Euh… impliquées. Car ce soir-là, la distribution a été uniquement féminine, avec des tessitures proches (trois sopranos et trois mezzos). Les rôles étaient vraisemblablement destinés à des castrats à l’époque et il est dommage de ne pas avoir associé quelques contre-ténors à la représentation, en vue de varier les timbres. On ne boudera cependant pas nos chanteuses de grande classe. Ann Hallenberg – au rôle assez ingrat – prête sa voix chaude, son sens du phrasé et de l’ornementation à un Tolomeo bouleversant d’humanité dans ses scènes de désespoir. L’émission est agile, parfaitement maîtrisée, conférant dignité et pudeur à un « Cielo ingiusto » exemplaire. Son perfide frère Alessandro est incarné avec grandeur par Véronique Gens, un peu distante, soucieuse de sculpter de manière presque madrigalesque chaque mot, même si les vocalises sont troubles. Femme fatale des années 50, reine insaisissable pour les humbles mortels que nous sommes, la soprano délivre un superbe « Pur sento che l’alma » qui lui a valu l’admiration du public. L’Araspe de Theodora Baka a bien du mérite, puisque la chanteuse, grippée, a dû affronter des airs parmi les plus virtuoses de la partition. Forçant courageusement sur sa voix jusqu’à l’engorgement au 3e acte, pétillante et énergique, la chanteuse ne recule pas devant des cadences très ornementées, à l’image du « Destrier che spinto al corso » qu’elle projette avec fougue.
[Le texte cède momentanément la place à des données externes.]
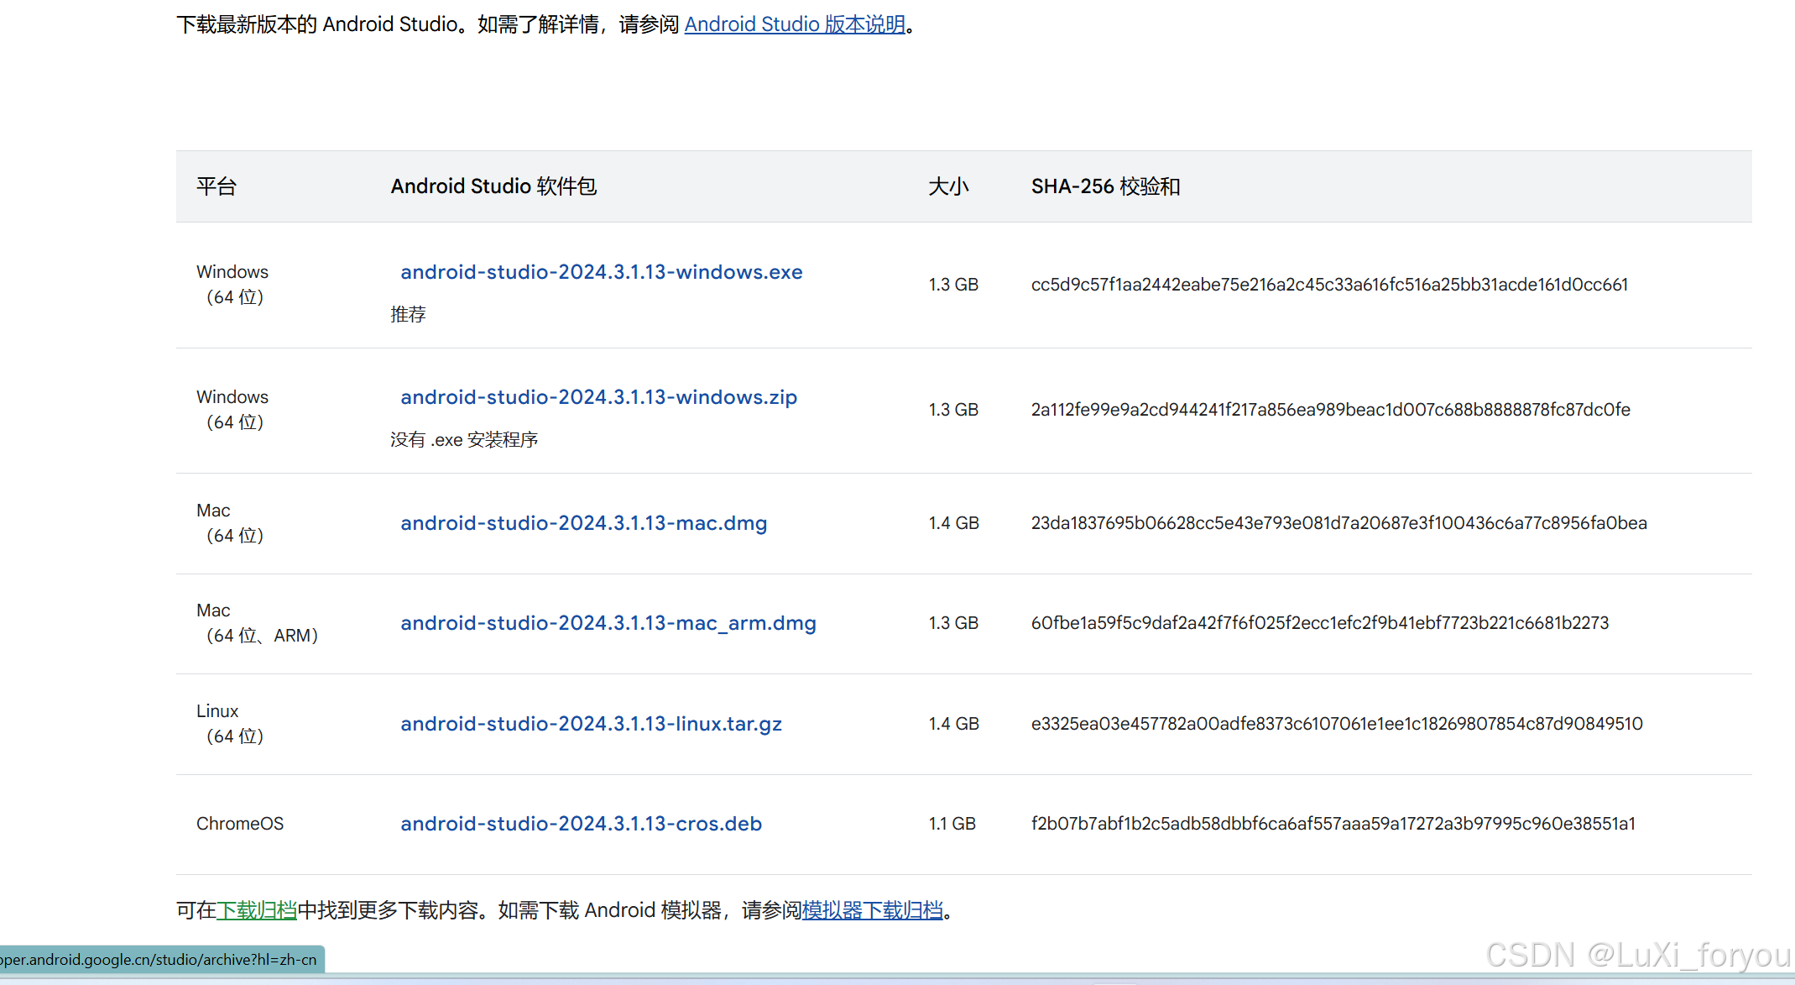Click the Windows zip SHA-256 checksum

(x=1330, y=410)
On ne se prononcera pas sur un timbre assez dur, et des aigus tirés qui s’expliquent en partie par les virus hivernaux. La fiancée de Tolomeo, Seleuce, fait quant à elle valoir des aigus transparents (un peu à la Kiri Te Kanawa). De manière surprenante, on a l’impression que Klara Ek se complaît plus dans le haut de sa tessiture que dans un medium sans profondeur. La technique est redoutable, et les trilles alignés telle l’Armée Rouge un 1er mai. Enfin, si la Dorisbe de Tuva Semmingsen s’est avérée bien sage et convenue, on ne saurait chercher des poux à l’Elisa enflammée de Roberta Invernizzi aux trop rares interventions. Le volcanique « Su, su, mio core », irrésistible d’impétuosité a provoqué une explosion d’applaudissements justement mérités.
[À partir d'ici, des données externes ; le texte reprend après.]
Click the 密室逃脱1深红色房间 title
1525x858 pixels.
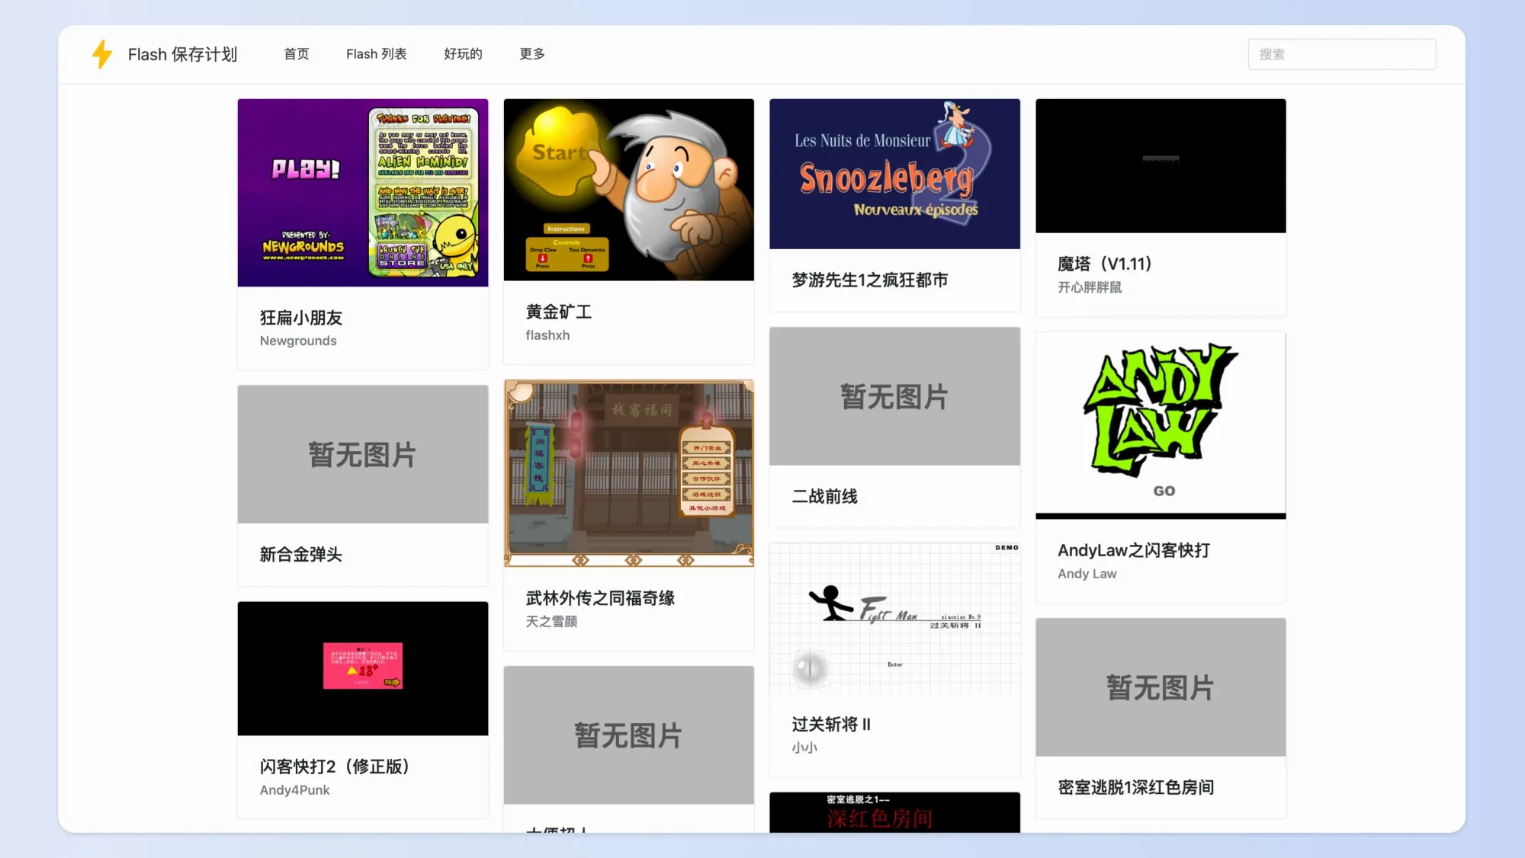click(x=1135, y=787)
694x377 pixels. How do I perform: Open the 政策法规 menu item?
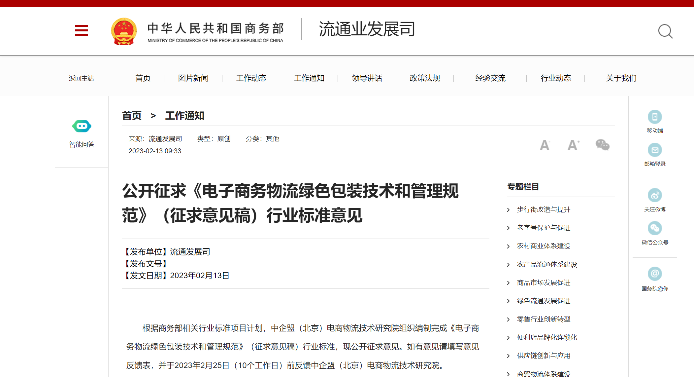tap(424, 78)
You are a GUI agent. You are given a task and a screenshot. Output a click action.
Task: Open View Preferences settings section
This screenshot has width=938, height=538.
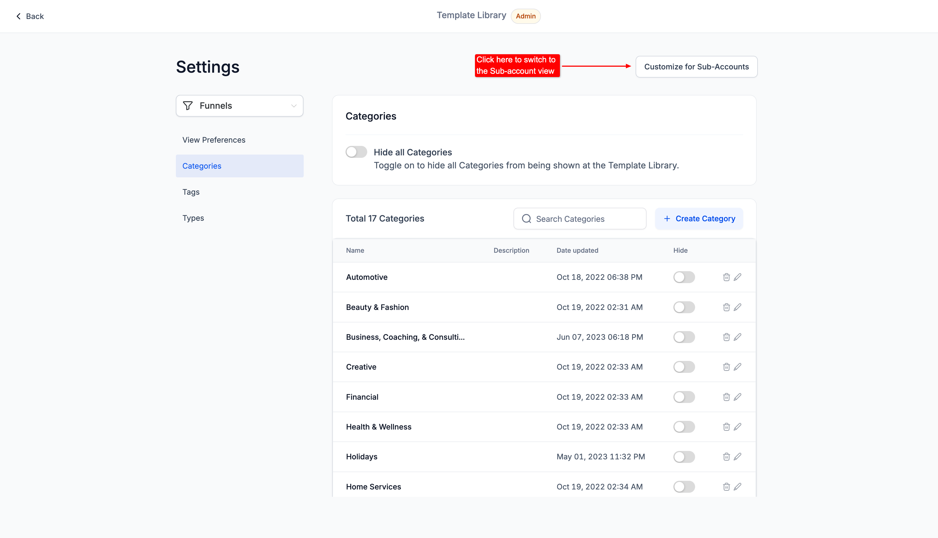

Comme nous l’avions exprimé plus haut, Il Complesso Barocco s’est montré plutôt lunaire. Les cordes ont gagné en ampleur et en vivacité après l’entracte – curieusement implanté au beau milieu du 2nd acte), mais les bois étaient nettement en retrait, se contentant de conférer un halo moelleux à l’ensemble. Alan Curtis n’a pas véritablement cherché à jouer sur l’opposition des timbres, ni à dynamiser une intrigue qui en avait pourtant bien besoin. La fosse fut sereine, la scène expressive. Et au risque de vexer Scarlatti, on se dit que le Tolomeo de Haendel par la même phalange comportait tout de même beaucoup plus de bruit et de fureur.